Однажды доктор спросил:
— Знаете, сколько у меня накопилось неиспользованных выходных, если считать по земному времени?
Перегрузка сковывала его движения, но, ни разу не останавливаясь, он добрался до ближайшего к экрану кресла.
— Пятьсот выходных! Вы не возражаете, если я посижу здесь… ну, хотя бы полдня?
— Полтора дня, доктор, — уточнил я. — Земля будет видна через тридцать семь часов.
Он пробормотал, что тридцать семь часов — это пустяки, совершеннейшие пустяки, и удобно устроился в кресле.
— Как вы думаете, — спросил он, глядя на серебристый экран, — что изменилось на Земле за это время? Для нас всего два года, а на Земле прошло почти полвека…
— Боитесь, что наши открытия устарели?
Доктор не ответил, он спал.
Нет, подумал я, уж мои открытия не устарели! Куда можно было за это время полететь? Ну, к Альтаиру или опять к Сириусу. Там этого не откроешь. Пожалуй, только у Денеба; так до него пятьсот сорок световых лет…
Я заснул, а когда открыл глаза, увидел биолога — он сидел рядом со мной. За эти месяцы он вырастил великолепную рыжую бороду.
— Ходят слухи, — сказал он, — поглаживая бороду, — что будет видна Земля. Да, звездоплаватели. Все газеты полны этими слухами.
— Слухи преувеличены, — отозвался доктор. — Мы увидим маленькую светлую точку, только и всего.
— Не отчаивайтесь, звездоплаватели, — покровительственно сказал биолог. — Хотите, я скажу вам, как нас встретят на Земле?
Мы хорошо знали друг друга: по нарочитому веселью биолога я понял, что он думает об этом давно.
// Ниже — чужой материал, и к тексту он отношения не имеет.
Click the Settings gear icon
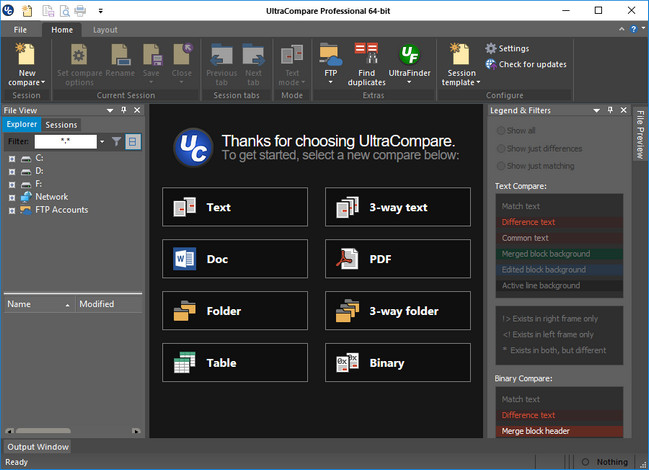 click(491, 48)
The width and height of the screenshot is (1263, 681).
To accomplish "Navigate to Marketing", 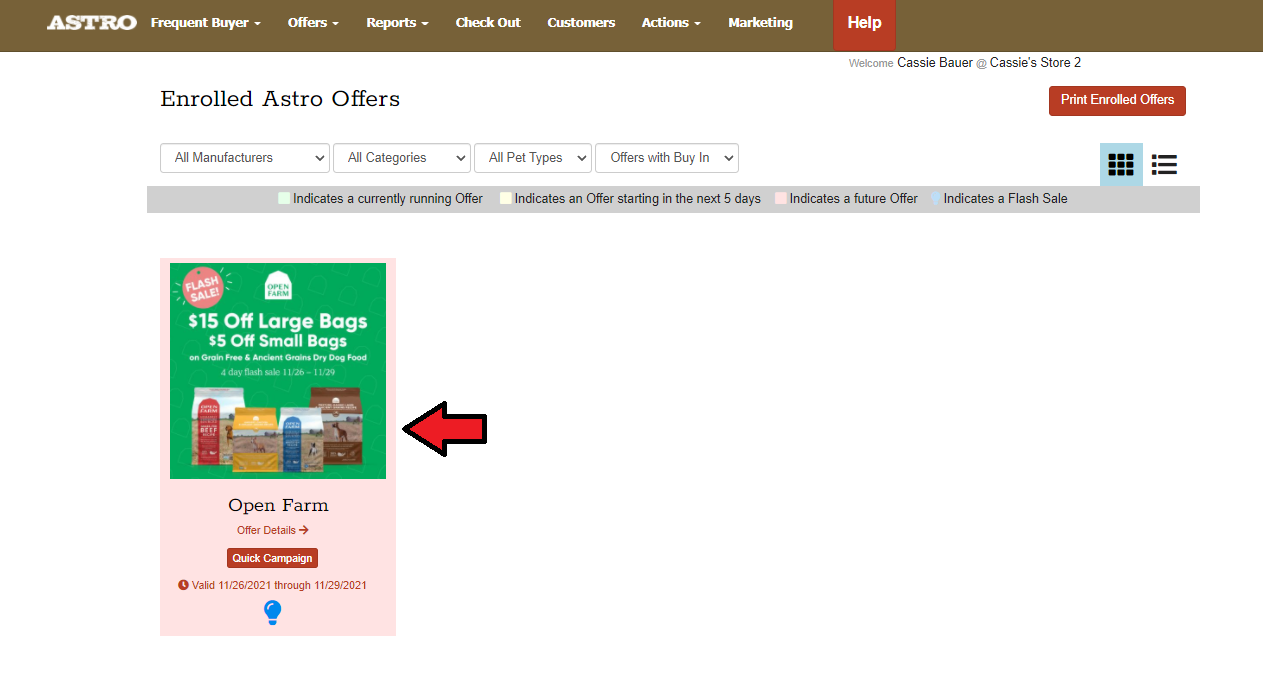I will tap(760, 23).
— Надеюсь, вы помните, как нас провожали, — говорил биолог. — Бородатый академик произнес трогательную речь. Борода у него была, как у меня теперь. Только вот здесь подстрижено вот так, а не так… Ну-с, затем выступал этот симпатичный дядька из комитета. Такой курносый симпатичный дядька…
— Как же, помню, — сказал доктор. — Он еще говорил «парсек» вместо «парсек».
— Вот именно. Потом девушки, работавшие на космодроме, преподнесли нам полевые цветы. Потом…
— Мы помним, — перебил доктор. — Прекрасно помним. Что дальше?
— Трогательно, что напутственные речи хранятся в ваших сердцах, звездоплаватели, — язвительно сказал биолог. Он не любил, когда его перебивали. — Так вот, напрягите всю вашу фантазию, мобилизуйте все ваше воображение — и вы не угадаете, что произойдет при возвращении.
— Что же?
Это спросил физик. Мы не заметили, как он вошел в обсерваторию.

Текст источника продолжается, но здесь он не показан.